JAKE SPICER’S new series looks at the compositional lessons we can learn from the masters. He begins by exploring the graphic prints of the Grosvenor School.
Brushstrokes directly record the speed and rhythm of the painter’s gestures, preserving stillness or dynamism in the dried layer of a single artefact – a painting. Printmakers, by contrast, create artwork that is intended for reproduction and must imbed energy into the image itself. Stillness is implicit in the methodical, subtractive process of relief printing so dynamism must be injected into the print through its composition, through the design of interacting shapes on the picture plane.
Never has the potential for movement in printmaking been so clearly exemplified than in the linocuts of the Grosvenor School artists, a group of printmakers who, under the tutelage of Claude Flight, captured the burgeoning mechanical energy of 1930s Britain in powerful graphic images.

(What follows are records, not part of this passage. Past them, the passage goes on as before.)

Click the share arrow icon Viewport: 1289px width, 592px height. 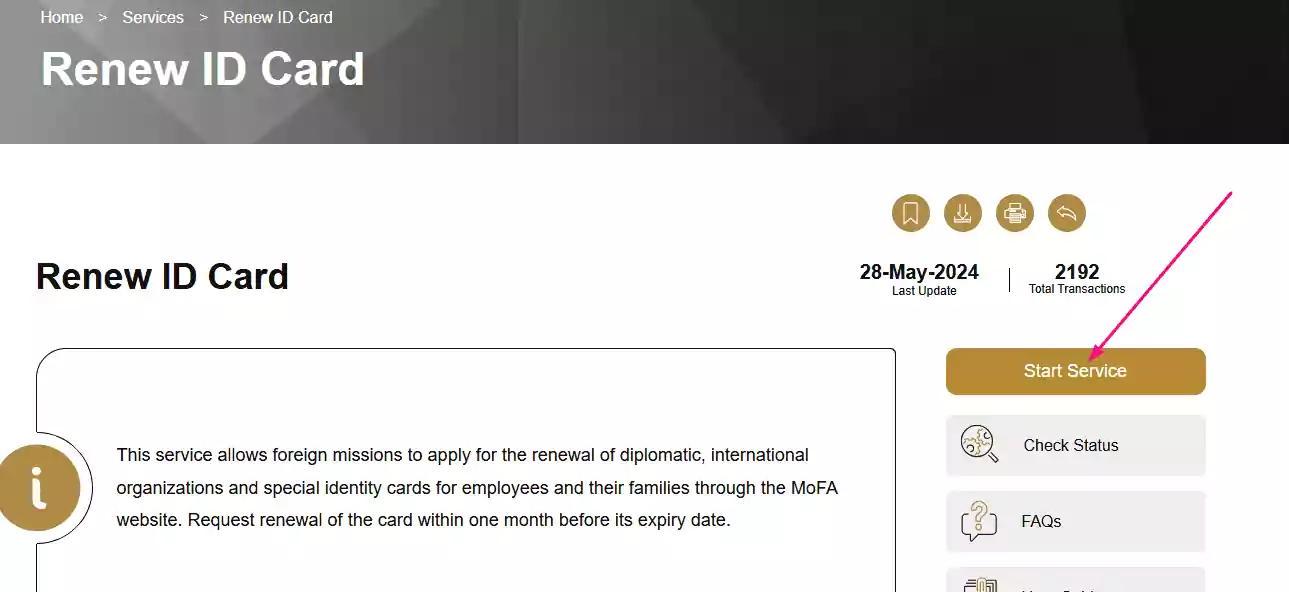pos(1066,213)
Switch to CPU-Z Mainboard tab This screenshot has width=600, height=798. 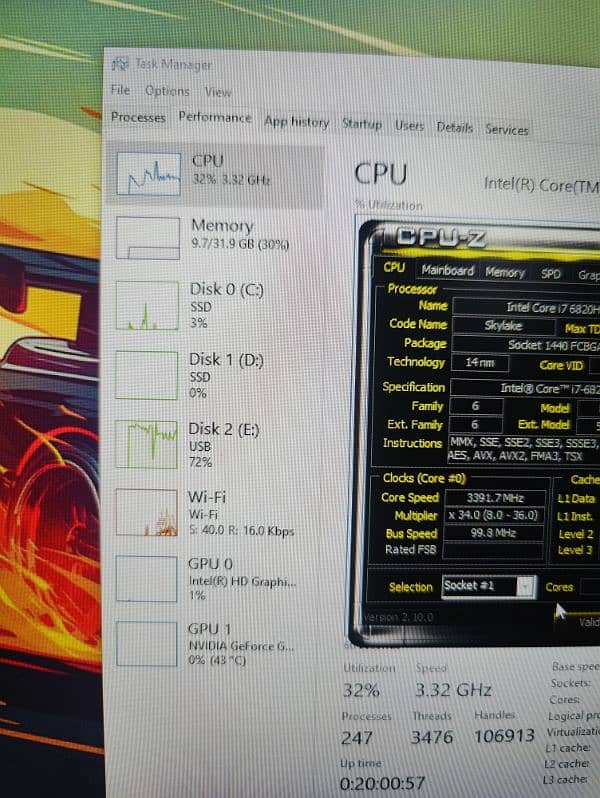point(447,270)
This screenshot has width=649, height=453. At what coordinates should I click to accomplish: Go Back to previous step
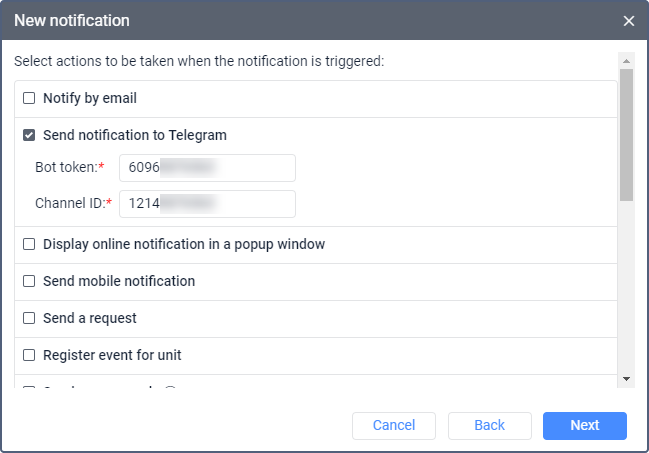tap(489, 426)
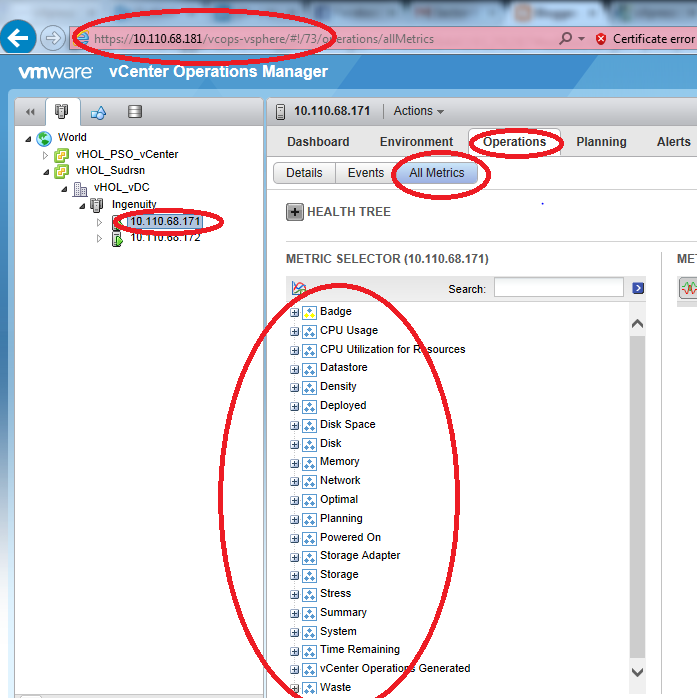Viewport: 697px width, 698px height.
Task: Expand the CPU Usage metric group
Action: coord(295,331)
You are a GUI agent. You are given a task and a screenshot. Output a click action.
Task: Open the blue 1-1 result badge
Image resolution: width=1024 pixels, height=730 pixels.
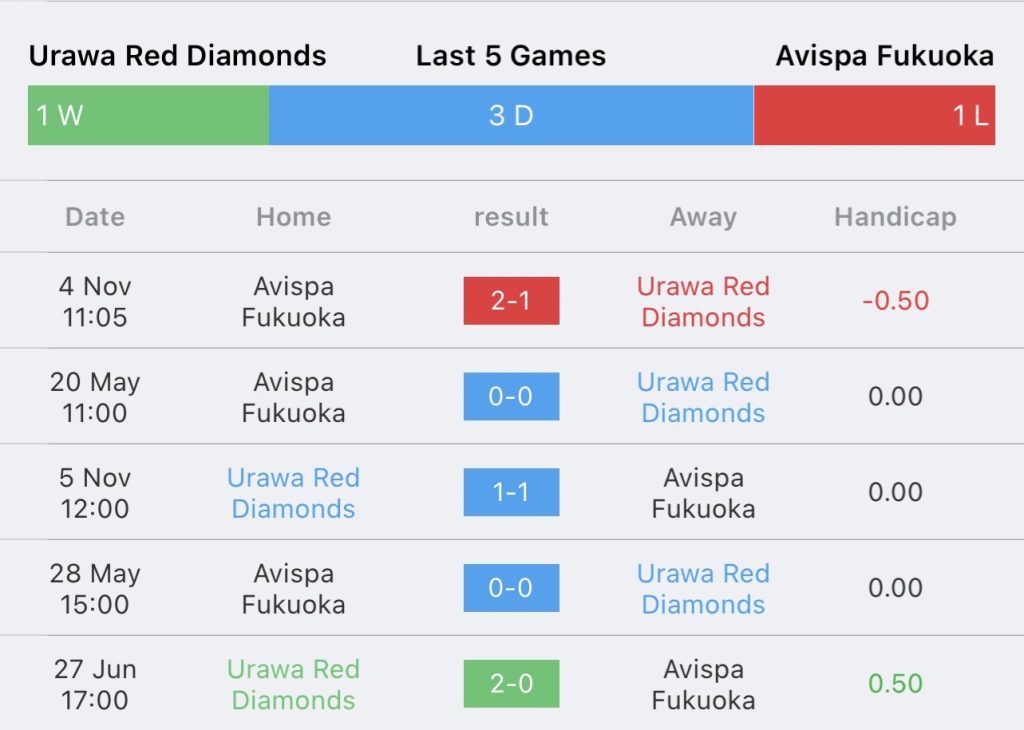click(x=511, y=492)
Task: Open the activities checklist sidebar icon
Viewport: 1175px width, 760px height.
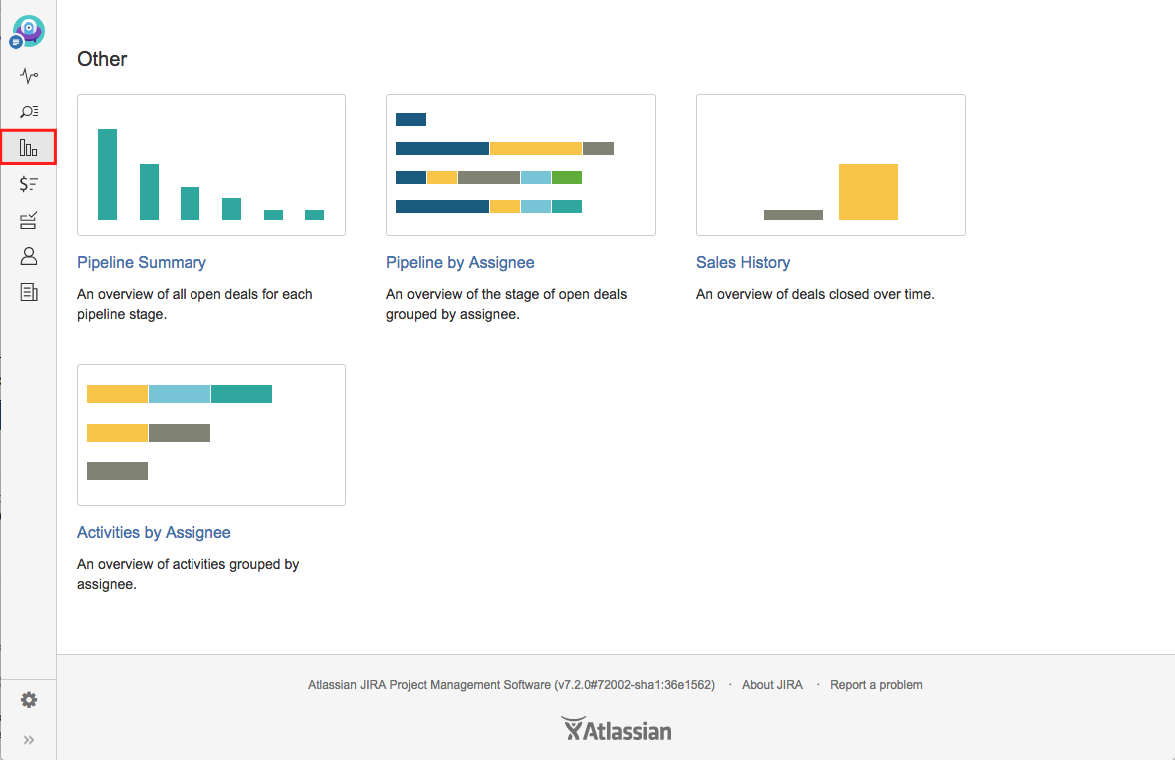Action: coord(28,220)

In the first of three new articles, I’ll be exploring the compositional lessons that we can learn from looking at other artists work, each focusing on a different compositional aspect. Over the next few pages we’ll explore the use of shape in the prints on show at Dulwich Picture Gallery’s current exhibition Cutting Edge: Modernist British Printmaking.
LINES
Horizontal and vertical lines in an image create a sense of stability, where diagonal lines create instability. Look at the room around you – if the walls are vertical and the floor horizontal then you know you are stably planted, you are safe; if the floor tilts away to one side and walls slope in the opposite direction, your stability is in jeopardy.
Denne historien er fra August 2019-utgaven av Artists & Illustrators.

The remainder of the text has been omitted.